EXERCISE REQUIREMENTS —
Beginning with the line that holds "Open the grid dotted icon dropdown" and ending with the last line below, please copy every line exactly, add nothing, and leave out the pictures.

RECORD EXCERPTS —
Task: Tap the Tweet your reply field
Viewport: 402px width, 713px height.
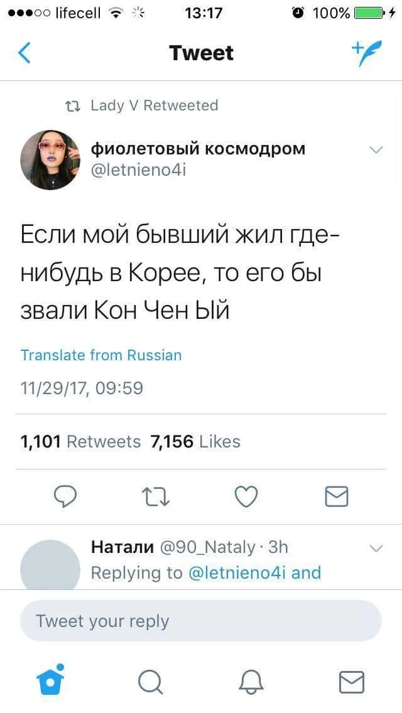Action: click(x=201, y=621)
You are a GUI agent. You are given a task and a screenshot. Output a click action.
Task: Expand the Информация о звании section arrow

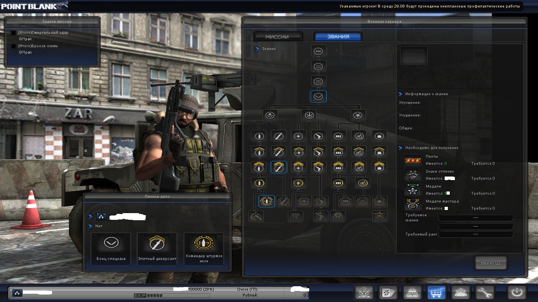click(x=401, y=94)
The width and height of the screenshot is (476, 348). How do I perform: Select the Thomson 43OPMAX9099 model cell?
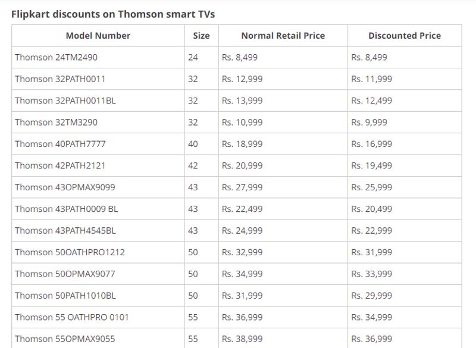[x=65, y=187]
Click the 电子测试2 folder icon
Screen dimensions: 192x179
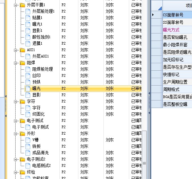pyautogui.click(x=22, y=159)
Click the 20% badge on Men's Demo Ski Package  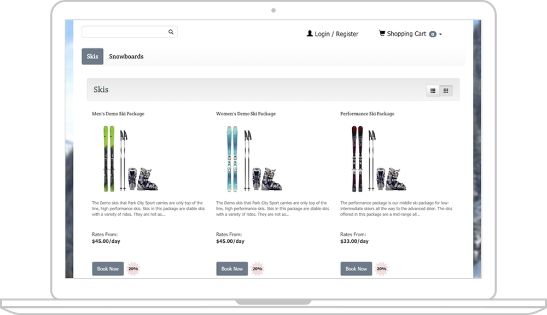click(133, 269)
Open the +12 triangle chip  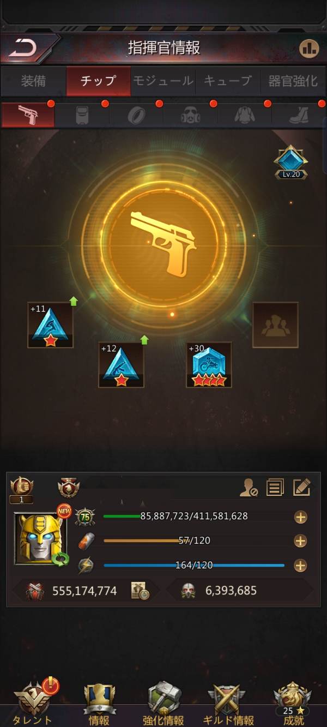[x=121, y=365]
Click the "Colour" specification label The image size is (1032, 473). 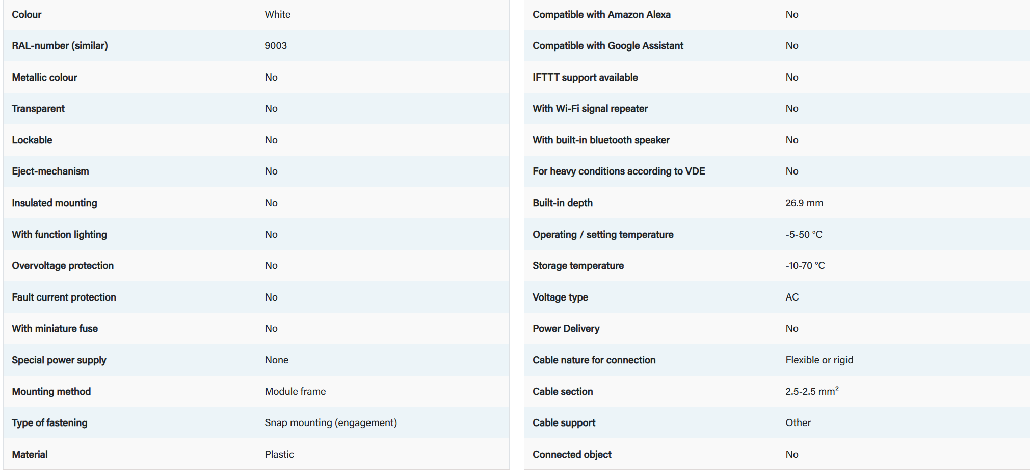click(x=27, y=15)
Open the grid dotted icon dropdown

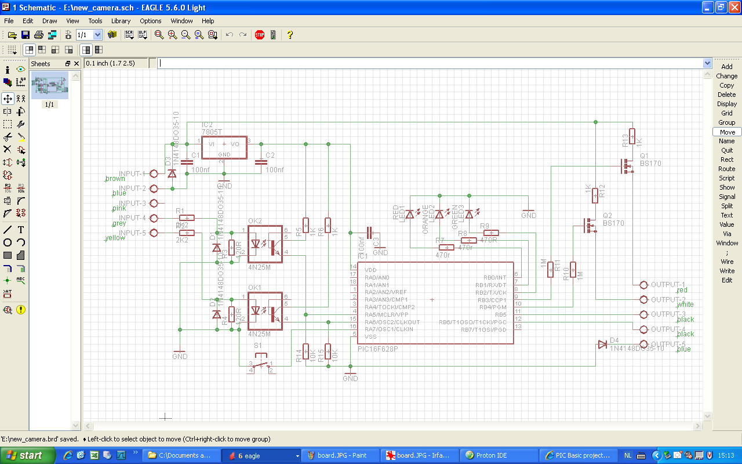pos(12,50)
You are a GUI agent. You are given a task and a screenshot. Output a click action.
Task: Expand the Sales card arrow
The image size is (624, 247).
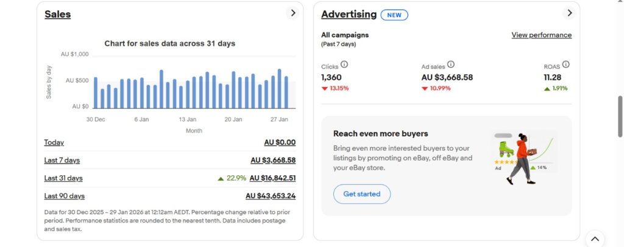pyautogui.click(x=293, y=13)
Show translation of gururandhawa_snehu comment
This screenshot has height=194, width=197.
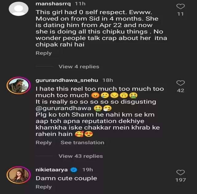pyautogui.click(x=82, y=143)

TASK ANSWER —
Open the grid dotted icon dropdown

pos(12,50)
You are a GUI agent. You are given a task and a screenshot. Output a click action.
Task: Expand the Sales card arrow
The image size is (624, 247).
pyautogui.click(x=293, y=13)
Show translation of gururandhawa_snehu comment
This screenshot has height=194, width=197.
pyautogui.click(x=82, y=143)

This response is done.